If it is the saddle, is there anything I can do? I tried tilting it downwards in the front by using a corrective pad in the back, but it put so much pressure on her withers that she had a circle on either side where she didn't sweat. So that's concerning to me too. I'm wondering if this new saddle is still too narrow for her, even though my instructor thought it looked fine when I first got it.
No, you don't want to alter the saddle like that because the #1 priority is that it needs to fit your horse's back. With that said, the #2 priority is it needs to fit the rider too!

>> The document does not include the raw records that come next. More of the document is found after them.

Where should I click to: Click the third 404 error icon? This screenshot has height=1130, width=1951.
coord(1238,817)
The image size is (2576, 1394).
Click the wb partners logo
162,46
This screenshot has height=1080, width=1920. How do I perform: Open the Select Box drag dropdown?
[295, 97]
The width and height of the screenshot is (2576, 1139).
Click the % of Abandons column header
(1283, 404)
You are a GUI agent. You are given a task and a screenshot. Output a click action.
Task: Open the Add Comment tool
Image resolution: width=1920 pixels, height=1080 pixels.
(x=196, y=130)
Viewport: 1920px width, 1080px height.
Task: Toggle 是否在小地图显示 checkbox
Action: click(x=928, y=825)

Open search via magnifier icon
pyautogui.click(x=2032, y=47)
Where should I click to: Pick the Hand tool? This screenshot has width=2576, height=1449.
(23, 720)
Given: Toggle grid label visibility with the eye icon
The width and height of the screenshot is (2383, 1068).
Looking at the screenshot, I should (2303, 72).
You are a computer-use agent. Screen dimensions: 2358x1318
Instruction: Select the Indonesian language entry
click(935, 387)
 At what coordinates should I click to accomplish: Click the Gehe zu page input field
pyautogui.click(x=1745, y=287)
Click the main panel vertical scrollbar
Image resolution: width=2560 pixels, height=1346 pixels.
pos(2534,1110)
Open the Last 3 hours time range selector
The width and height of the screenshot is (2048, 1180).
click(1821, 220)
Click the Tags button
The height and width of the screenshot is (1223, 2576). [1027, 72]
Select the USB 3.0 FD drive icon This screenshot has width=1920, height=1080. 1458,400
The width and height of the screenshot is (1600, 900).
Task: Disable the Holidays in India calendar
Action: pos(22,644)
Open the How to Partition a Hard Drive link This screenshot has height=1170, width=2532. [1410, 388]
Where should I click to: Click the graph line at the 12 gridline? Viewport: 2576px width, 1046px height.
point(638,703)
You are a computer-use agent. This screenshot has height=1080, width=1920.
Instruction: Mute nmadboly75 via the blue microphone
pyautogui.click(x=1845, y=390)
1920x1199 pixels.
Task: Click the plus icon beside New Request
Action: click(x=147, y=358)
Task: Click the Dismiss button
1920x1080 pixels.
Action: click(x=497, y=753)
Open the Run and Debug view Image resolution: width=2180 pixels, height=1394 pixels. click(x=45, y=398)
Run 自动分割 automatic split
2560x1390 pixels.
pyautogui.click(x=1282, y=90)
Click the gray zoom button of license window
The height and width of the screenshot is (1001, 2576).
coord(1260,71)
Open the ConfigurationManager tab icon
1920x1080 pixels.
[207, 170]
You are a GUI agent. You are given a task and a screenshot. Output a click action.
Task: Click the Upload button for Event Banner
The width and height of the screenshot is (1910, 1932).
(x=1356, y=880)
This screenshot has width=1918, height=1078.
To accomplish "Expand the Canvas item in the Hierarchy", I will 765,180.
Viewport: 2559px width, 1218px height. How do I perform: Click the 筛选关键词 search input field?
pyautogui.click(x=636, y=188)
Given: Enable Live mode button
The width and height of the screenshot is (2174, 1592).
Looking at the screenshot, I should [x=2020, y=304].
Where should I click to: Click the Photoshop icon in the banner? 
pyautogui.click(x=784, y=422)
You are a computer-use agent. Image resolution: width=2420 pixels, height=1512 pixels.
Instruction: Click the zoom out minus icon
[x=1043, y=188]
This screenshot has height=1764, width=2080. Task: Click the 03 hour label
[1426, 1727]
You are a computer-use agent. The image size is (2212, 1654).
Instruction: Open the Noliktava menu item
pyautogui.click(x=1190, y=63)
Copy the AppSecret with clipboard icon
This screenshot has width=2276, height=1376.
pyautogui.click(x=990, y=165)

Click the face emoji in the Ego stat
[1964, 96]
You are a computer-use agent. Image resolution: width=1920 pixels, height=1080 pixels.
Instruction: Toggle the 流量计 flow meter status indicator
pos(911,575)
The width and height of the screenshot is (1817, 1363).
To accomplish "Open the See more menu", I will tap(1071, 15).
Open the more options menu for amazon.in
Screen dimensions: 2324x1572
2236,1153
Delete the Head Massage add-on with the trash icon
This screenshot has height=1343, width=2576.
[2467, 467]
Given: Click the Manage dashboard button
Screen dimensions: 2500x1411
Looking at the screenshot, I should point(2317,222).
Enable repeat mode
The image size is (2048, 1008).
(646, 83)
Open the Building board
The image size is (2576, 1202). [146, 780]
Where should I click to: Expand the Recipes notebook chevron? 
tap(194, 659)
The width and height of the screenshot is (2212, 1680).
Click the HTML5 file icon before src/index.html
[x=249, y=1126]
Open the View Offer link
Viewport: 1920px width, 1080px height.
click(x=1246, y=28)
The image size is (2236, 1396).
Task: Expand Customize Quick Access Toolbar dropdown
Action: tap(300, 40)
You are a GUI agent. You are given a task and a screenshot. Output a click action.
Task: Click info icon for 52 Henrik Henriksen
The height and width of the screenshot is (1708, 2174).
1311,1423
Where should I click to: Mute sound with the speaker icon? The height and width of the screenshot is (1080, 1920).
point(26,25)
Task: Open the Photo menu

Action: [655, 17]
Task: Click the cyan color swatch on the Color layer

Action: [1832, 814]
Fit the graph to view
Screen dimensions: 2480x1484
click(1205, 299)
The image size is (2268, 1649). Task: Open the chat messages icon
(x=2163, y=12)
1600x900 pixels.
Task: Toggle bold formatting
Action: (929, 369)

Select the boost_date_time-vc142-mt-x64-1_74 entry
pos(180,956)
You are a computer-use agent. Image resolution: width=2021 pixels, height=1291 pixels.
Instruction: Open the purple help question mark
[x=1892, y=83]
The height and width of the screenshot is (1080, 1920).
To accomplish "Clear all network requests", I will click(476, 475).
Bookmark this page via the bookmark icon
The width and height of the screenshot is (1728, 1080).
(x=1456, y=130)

I'm not as well-versed with dressage saddles but you may need to experiment with different flap lengths, seat depths, and saddle designs. http://www.doversaddlery.com/images/...0selection.pdf
My concern about her size was because, to my eyes, it looks like I am a little hunched up on top of her and sometimes I can feel my feet hitting her elbow/forearm when cantering in a circle or on a turn.
If your legs are in a chair-seat position and way out in front of you, this is going to happen.
Also, are you bracing with your lower leg? This can push your legs into a chair seat as well. Again, this is where doing some stirrup-less work can give you more insight.
Also, make sure your saddle is NOT placed too far forward on your horse's back. Here's some saddle fitting guidelines: https://youtu.be/Ffsz53UwLF0 https://youtu.be/EEIY0iv7ljA
I am also still a beginner rider, so I haven't ever heard of being 'behind the vertical.' But I just looked it up and basically the horse's mouth shouldn't be behind it's poll? What are your suggestions about that?
That's the general gist of it.
But also, head carriage comes from BEHIND .... and shouldn't really come much from the reins. If your horse is traveling in a collected and correct frame, the head/neck should be aligned as well.
Your instructor should be able to help you with this, and help you push your horse forward with your seat and legs, and help you with your rein cues as well, so she's not getting behind the vertical.